■ Supplied text
%%

Giving Up the Cellphone Contract

Giving Up the Cellphone Contract

By JENNA WORTHAM The New York Times February 21, 2009

Maybe Tony Soprano was onto something. As the lead mobster in the HBO series "The Sopranos," he and his crew often turned to prepaid cellphones, presumably to avoid wiretaps.

But now these pay-as-you-go phones are winning over fans for different reasons - recession-battered consumers are buying them as a way to cut costs and avoid the lengthy contracts and occasional billing surprises that come with traditional cellphone plans.

"Frugal is the new chic," said Joy Miller, 33, a piano teacher in Aubrey, Tex. After almost a decade on contract plans with Verizon Wireless, Mrs. Miller and her husband decided this month to test-drive a few prepaid plans, including MetroPCS. "In today's economy, it's not cool to pay $120 a month for a phone. It's a waste of money."

%%

■ Entries provided
%%

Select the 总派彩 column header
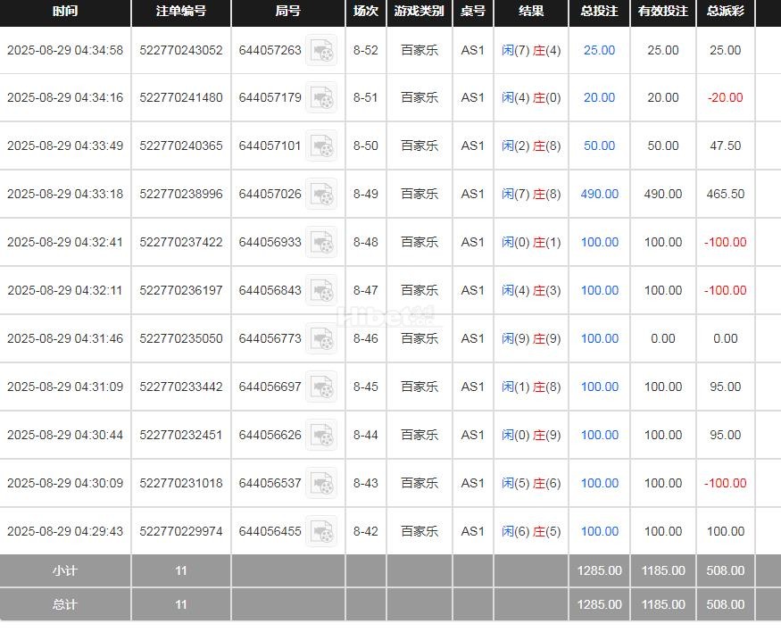The width and height of the screenshot is (781, 632). pos(725,12)
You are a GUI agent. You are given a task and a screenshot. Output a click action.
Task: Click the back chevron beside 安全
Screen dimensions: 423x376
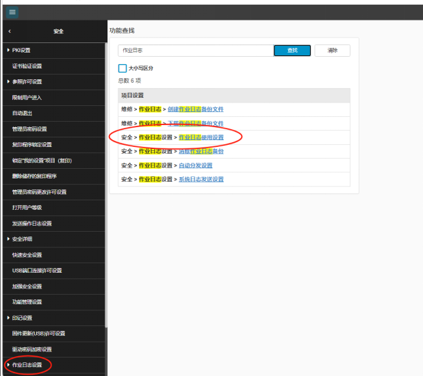(10, 31)
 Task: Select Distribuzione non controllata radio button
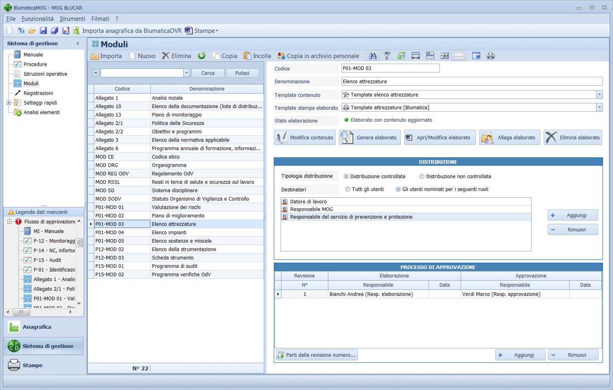(422, 177)
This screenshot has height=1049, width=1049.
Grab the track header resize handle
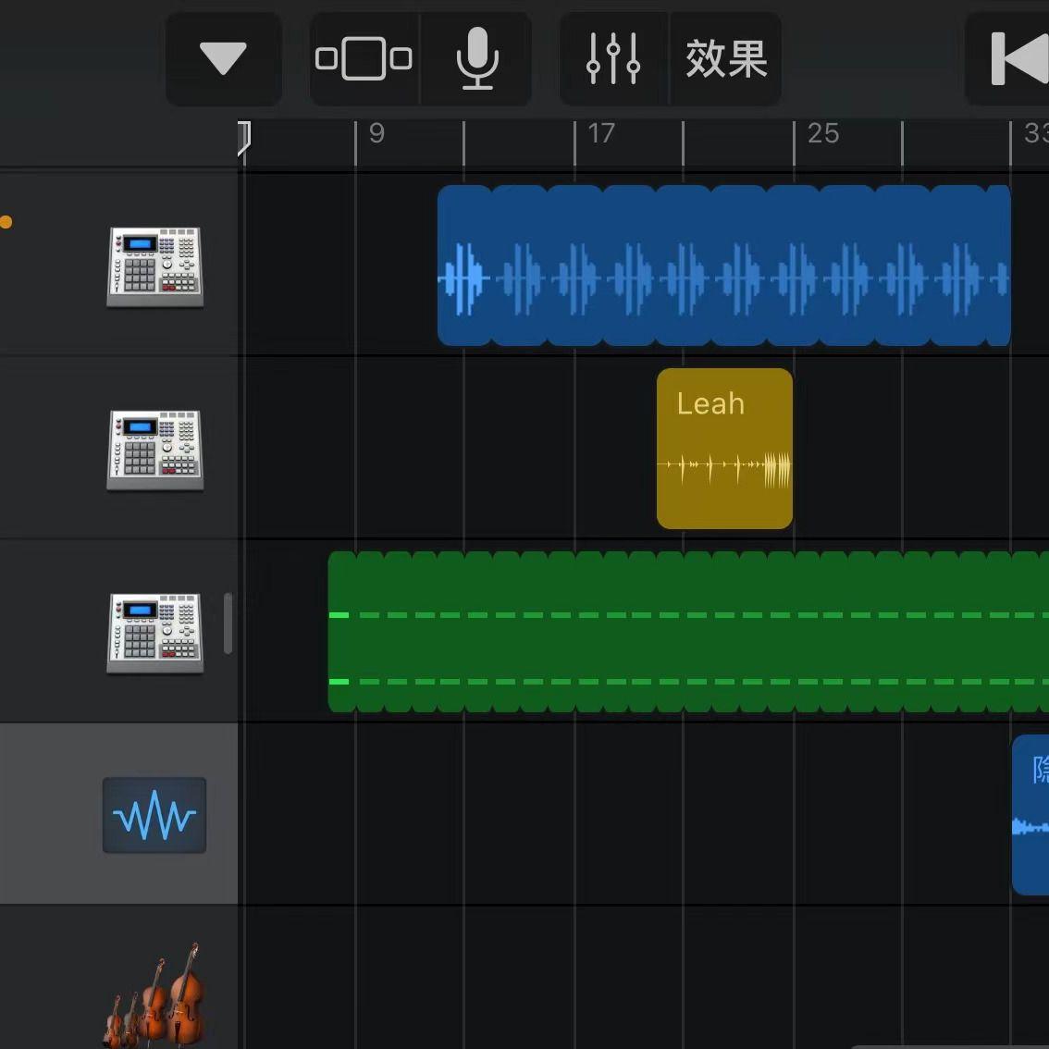[x=228, y=623]
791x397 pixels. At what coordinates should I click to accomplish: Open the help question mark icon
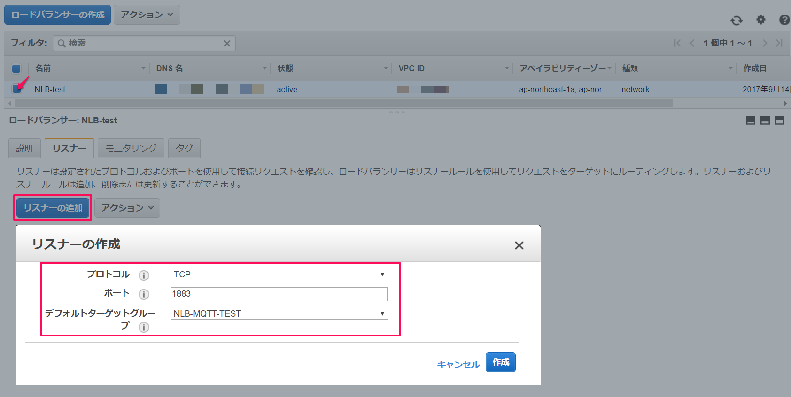tap(785, 20)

%%

■ What you will do
List every company or media organization that the article on prepaid cellphones names.

■ Exercise result
The New York Times, HBO, Verizon Wireless, MetroPCS